You can tell that I have no problem with suspension of disbelief.
The second book was a thriller that degenerated into a wandering exploration of religious mania, hallucinogenic drug abuse, and the futility of seeking peace in the Middle East. The book wore me out. And when I got to the end, I turned the page and found “Questions for book groups”. Oh, how worthy. “Character A and Character B are both beautiful women who have deep convictions and do what they feel is right. Why do we like A and dislike B?”
Because A is searching for spiritual truth, and B is smuggling weapons to terrorists.

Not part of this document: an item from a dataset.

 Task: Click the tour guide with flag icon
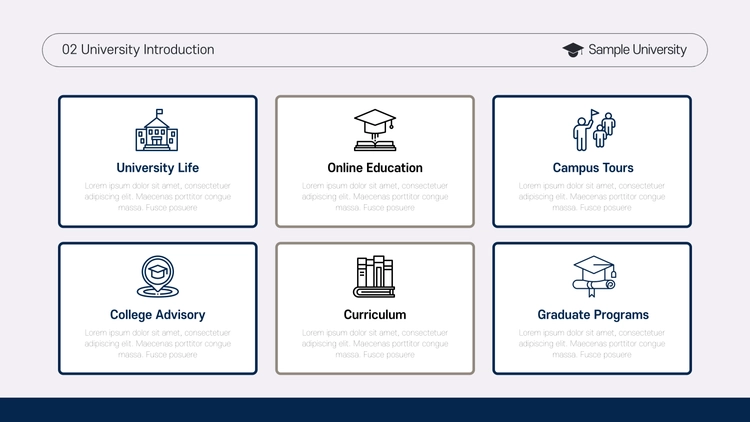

Good God. Did the publisher truly think a reading group would struggle with this question, and be consciousness-raised into seeing that one man’s terrorist is another man’s freedom fighter, while discussing the book over muffins and cappuccino? Thwack.
How about you? Ever thrown a book?

14 responses so far ↓
prospectus // February 2, 2008 at 4:04 pm
Because of content? Only once. It was a book by a guy who had the answer to every problem in Ireland, and among other suggestions were “a new Cromwell” and a “people’s militia” akin to the SA in ’30s Germany - his comparison, not mine. Frightening.
Apart from that, I was lying on the sofa once reading when a rat scuttled across the floor - I hurled the book in a pure reflex reaction to skull the bugger. That was when I found out why Boston landlords specify “no pets allowed” in the lease - they provide their own.
Dan // February 2, 2008 at 4:25 pm
Oh yeah, I’ve hurled one.
I had never started a book without finishing it…until this one.
I launched it about half-way in.
It was written by a best-selling author of political/military thrillers. Although not exactly a wordsmith, his previous books were good fun and had a couple of interesting characters that I cared about. Brain candy.
It was blatantly obvious that a ghost-writer was employed to write this one, however. The best-selling author’s name was on the cover, but I am convinced that he did not write it.
What that writer did to the characters that I cared about, I can never forgive.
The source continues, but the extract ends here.